The Brewers went a long way in shoring up their 2011 rotation Sunday by trading for Toronto Blue Jays starter Shaun Marcum. However, the move didn't come cheap as the Brewers had to send one of their top prospects, Brett Lawrie, in exchange.
The early reaction I have gaged from this trade is Lawrie is a lot to give up for a pitcher like Shaun Marcum. That may be true, but I also believe many are underestimating the talent level of Marcum.
The evaluation of this trade breaks down to two different points.
1) Marcum's talent and health issues
2) Marcum's signability
3) Lawrie's future
When looking at the first point, there's little doubt that Marcum is a talented pitcher. Last season, he was able to post an ERA of 3.64 in the high powered AL East. That was right about where he should have been as he registered at a 3.74 FIP. Last season was highlighted by his sparkling 1.98 BB/9 and a strikeout to walk ratio of nearly four to one. Those are very good numbers, but there was also some concern with Marcum's finish to the season and how it related to his past.
Near the end of the 2008 season, Marcum left a start with elbow pain. Days later, it was revealed Marcum would have to undergo Tommy John surgery to repair a ligament in his pitching elbow. Marcum subsequently missed all of the 2009 season before returning to be the Blue Jays opening day starter in 2010. During the first half, Marcum cruised to a 3.44 ERA, but struggled in the second half. After the All-Star game, Marcum's ERA was more than a half run higher than prior to it. Many attributed it to his increased workload and shoulder fatigue after coming off the surgery. One closer look at the numbers revealed an increase in Marcum's strikeout rates, while decreasing the amount of walks he issued after the break. If anything, his peripherals would suggest he pitched a little better after the break last season.
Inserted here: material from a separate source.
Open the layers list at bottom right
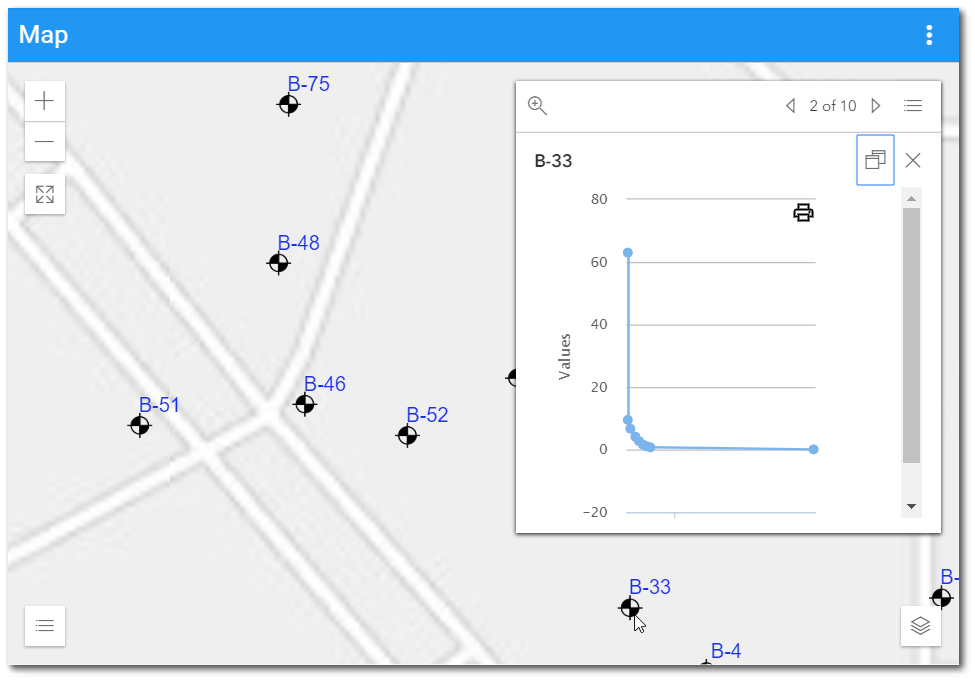Screen dimensions: 975x681 click(920, 625)
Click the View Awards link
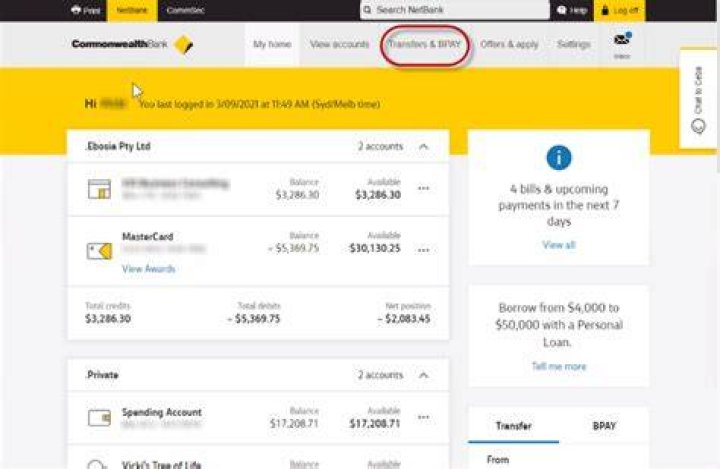This screenshot has height=469, width=720. [148, 269]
To be successful in Milwaukee, Marcum will need to keep the ball on the ground more frequently. Prior to the injury, Marcum was able to induce groundballs better than 40% of the time in his career. In 2010, he saw that number drop to 38.4%. Not a huge dropoff, but something to look at in the future.
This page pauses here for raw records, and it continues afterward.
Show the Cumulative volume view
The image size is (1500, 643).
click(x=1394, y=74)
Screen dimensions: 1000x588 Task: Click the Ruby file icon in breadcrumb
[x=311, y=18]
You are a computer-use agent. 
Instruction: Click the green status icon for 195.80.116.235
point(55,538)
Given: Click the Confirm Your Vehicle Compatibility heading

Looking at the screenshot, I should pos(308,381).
Many are hinging the success of this trade of if the Brewers are able to retain Marcum. Right now, Marcum is entering his second season of arbitration, meaning he'll hit the free agent market after the 2012 season. I'm personally very high on Marcum and think locking him up sooner than later is the correct route the Brewers should take. The closer Marcum comes to free agency, the more the Brewers are going to have to shell out to keep him. Coming off a serious arm injury, the risk does come high by doing this. However, having a full healthy season under him puts my mind at ease a bit. I also believe the injury could leave Marcum more willing to listen to extension offers and lock up his financial security for years to come. Word of out Milwaukee is the Brewers "think they have a chance to sign Marcum longterm," according to Ken Rosenthal.
On to Lawrie.
There is no question the Brewers parted with a valuable piece in this trade. Lawrie, 20, is one of, if not the Brewers top prospect. His major league service clock is yet to start ticking, giving him a full five or six seasons under team control. At AA Huntsville this season, the second baseman was able to post a pretty impressive .285/.346/.449 line in full time play. That equated to a very nice .361 wOBA. While Lawrie's offense seems to be progressing nicely, his glove work hasn't. There has long been questions on if Lawrie is too much of a liability to stay in the infield. Scouts have said it's an alarming problem that could easily land Lawrie in a corner outfield spot sooner than later. If that's the case, that really hurts Lawrie's value as slugging second basemen are much more difficult to find than a productive corner outfielder.
I'm not saying Lawrie wasn't a lot to give up, but I do like this trade for the Brewers. They landed a front line starting pitcher to help Yovani Gallardo atop the rotation. This year's playoffs are a perfect indication of just how important starting pitching is. By landing Marcum, the Brewers helped close the gap that they will need to overcome to compete in the National League. They may still be a pitcher away, but this is a step in the right direction.